When I was 13 and in the eighth grade, one of the most demanding teachers I’d ever had — and with the most depressing agenda — came to our school. Short, stocky, muscular and well-tanned, she wore a uniform of dark blue short-shorts, gray sweatshirt, white tennis shoes and socks, and her only, and ever-present accessories were a big watch and a silver whistle suspended from a leather cord around her neck.

You’ve probably guessed that she was the new PE teacher. Well, she managed to mess up my life for two whole school years.

Like most youngsters of the era, I was pretty much physically fit since all there was to do was romp and run, walk or bike everywhere you wanted or needed to be, and stay pretty much on the go unless you were at your school desk or reading a book on a mattress in the garage, which your mother wouldn’t let you do 24/7.

But, past puberty, girls could run the risk of getting somewhat out of shape because they were growing to be too ladylike for public exertion and, at least in our small town, there were no school-sponsored sports in which we could participate, not that I, for one, would have. Soccer was an odd game  played only by the South American boys at the college down the street.

(To be sure, girls’ basketball was big in some other places — both my mother and future mother-in-law were high school stars in the ‘20s — but back then guards played on one half of the court and the forwards on the other, as it was deemed unlikely that females could actually run the long distance from one goal to another.)

Anyhow, back to Miss Marianne Brown, the PE teacher who made misery. I don’t hesitate to mention her name, because at this time she is either teaching the angels to catch flies and steal bases on the Elysian Fields, or she is  heading up the teams from her assisted living complex that will enter the Senior Olympic Games soon to be held.
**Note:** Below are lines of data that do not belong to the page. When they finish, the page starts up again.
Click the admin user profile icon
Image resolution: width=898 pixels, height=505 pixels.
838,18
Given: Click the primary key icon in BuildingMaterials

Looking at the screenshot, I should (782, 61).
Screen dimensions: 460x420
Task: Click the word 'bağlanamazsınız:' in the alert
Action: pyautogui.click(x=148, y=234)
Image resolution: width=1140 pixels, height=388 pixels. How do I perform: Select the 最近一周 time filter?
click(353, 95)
Miss Brown was so gung-ho that she mandated that we actually break a sweat during class-time calisthenics and then take off all of our clothes at the close of the PE period to wash it off. Before her time we had stripped down to panties and bras and stuck only our arms and legs under the shower. She made us jump up and crouch down, sprint across the gym and climb ropes and perform other exhausting physical feats, timed us with her stopwatch and then recorded our performances on official-looking charts on her official-looking clipboard.

Then she announced that not only were we to endure this kind of nonsense, we were to report to her after school several days a week for competitive softball games. Could she do this? It seemed that she could, and at any rate my well-coordinated mother would be the last to call her up and object.
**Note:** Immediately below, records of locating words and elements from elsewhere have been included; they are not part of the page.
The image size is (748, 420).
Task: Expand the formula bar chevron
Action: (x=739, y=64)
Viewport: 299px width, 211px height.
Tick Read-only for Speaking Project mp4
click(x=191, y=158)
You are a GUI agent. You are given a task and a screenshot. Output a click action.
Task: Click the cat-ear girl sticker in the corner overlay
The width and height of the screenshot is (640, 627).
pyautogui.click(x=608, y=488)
Memories of these softball games are a painful part of my life that I have largely blocked, remembering only that I scampered skittishly about the outfield, dodging flies that I was certain would break my fingers if caught, and raise a lump on my head if missed. I was easily the team idiot. But I survived, and my teacher survived me.

Interestingly, when my younger sister and her BFF got to junior high, they embraced Miss Brown’s agenda wholeheartedly. They hung out with her in her little office, followed her about the gym and across the playing fields and aped her dress; even took to wearing silver whistles on leather chords around their necks. She must have thought my sister and I had been adopted from different planets.

I got to thinking about all this the other day, when the invitation to “Come and Play” in the Greater New Orleans Senior Olympic Games was issued in the newspaper. Registration deadline is Feb. 16 and the games begin on the 24th.

There will be track and field events, tennis, racquetball, volleyball, swimming, bowling, golf and more. For information call 559-9060; to register call 834-5279 or download and print an entry form online at www.gnoso.net.

See you there? Well, they’ll be wanting someone to watch, won’t they?